Auf Entdeckertour im Gemeinschaftsgarten Kirchheim – Jesingen

Wir haben den Wunsch unser Bio – Gemüse aus der Region zu bekommen und eigentlich würden wir mit unseren Eltern auch gern selber gärtnern.
Wir haben recherchiert und so viele Ideen gefunden:
– einen Gemeinschaftsgarten bewirtschaften,
– einer Solidarischen Landwirtschaft beitreten,
– in einer Kleingartenanlage einen Garten pachten,
– eine Bio – Gemüsekiste von einem nahen Landwirt liefern lassen,
– einen Halbjahresgarten beim Bauern mieten.
Wir sind begeistert. Mit so vielen Möglichkeiten haben wir nicht gerechnet.
So planen 8 Schüler/innen der Klasse 6a der Freihof- Realschule einen Radausflug zum Gemeinschaftsgarten in Kirchheim- Jesingen.
Drei aktive Gärtnerinnen Frau Zeh,. ,…..   empfangen uns und wir bekommen eine interessante Führung.
Der Garten wurde vor 10 Jahren angelegt und zurzeit ackern hier 11 Gärtnerinnen.

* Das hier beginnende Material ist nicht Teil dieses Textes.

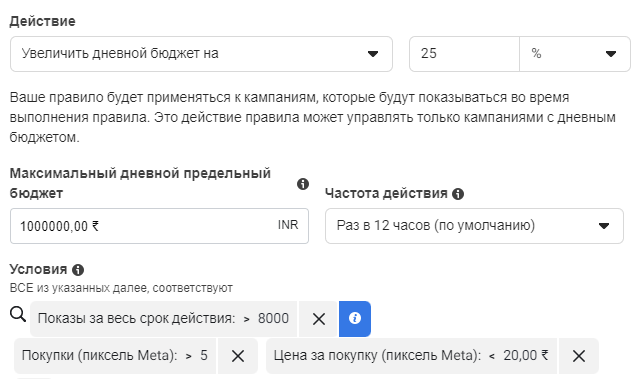Edit the 'Покупки (пиксель Meta)' > 5 condition

115,356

Im zeitigen Frühjahr wird gemeinsam der Anbauplan besprochen und dann geht es los. Alle Pflanzen werden selber aus Samen gezogen. Dann wachsen sie in Hochbeeten, in einem Gewächshaus oder in Beeten, die mit Schneckenzäunen versehen sind, weiter.

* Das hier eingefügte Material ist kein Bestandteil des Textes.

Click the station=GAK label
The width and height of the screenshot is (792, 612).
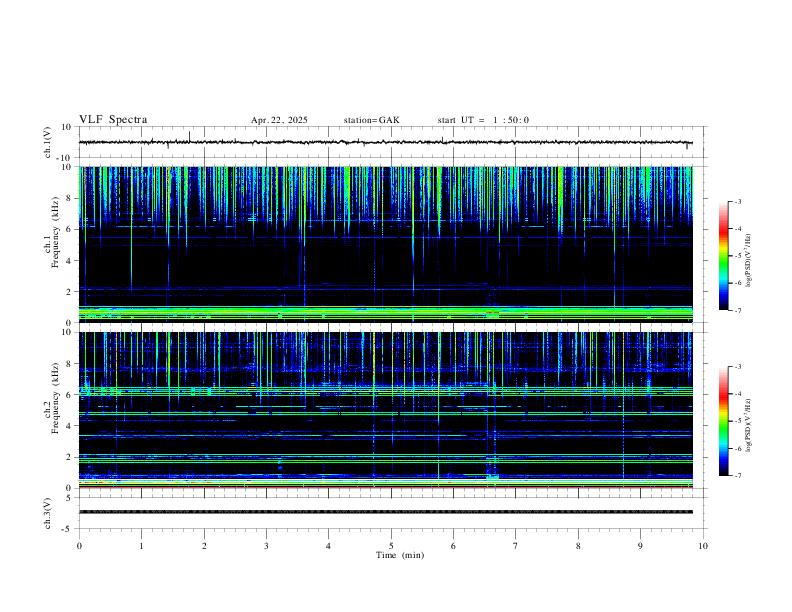(x=371, y=120)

Da direkt neben dem Garten ein Wiesenstreifen ist, müssen die Gärtnerinnen das Schneckenproblem mit abendlichem Absammeln versuchen zu lösen. Gift kommt in diesen Garten auf keinen Fall. Der Nachhaltigkeitsgedanke wird hier ganz großgeschrieben. Es gibt einen Kompost, eine kleine Regenwassersammelanlage, das Gewächshaus hat hier ein zweites Leben erhalten, es werden Pflanzen in Mischkultur gepflanzt. Sie beeinflussen sich so positiv, weil sie Schädlinge abwehren, sich beschatten oder Nährstoffe optimal teilen.
Uns hat die Idee des Gemeinschaftsgartenes begeistert. Es macht viel mehr Spaß zusammen mit anderen Menschen zu ackern. Es gibt kein Urlaubsproblem, da immer jemand da ist, der den Garten pflegt. Da jedes Mitglied sich nach seinen Möglichkeiten einbringen kann, gibt es auch wenig Gartenstress.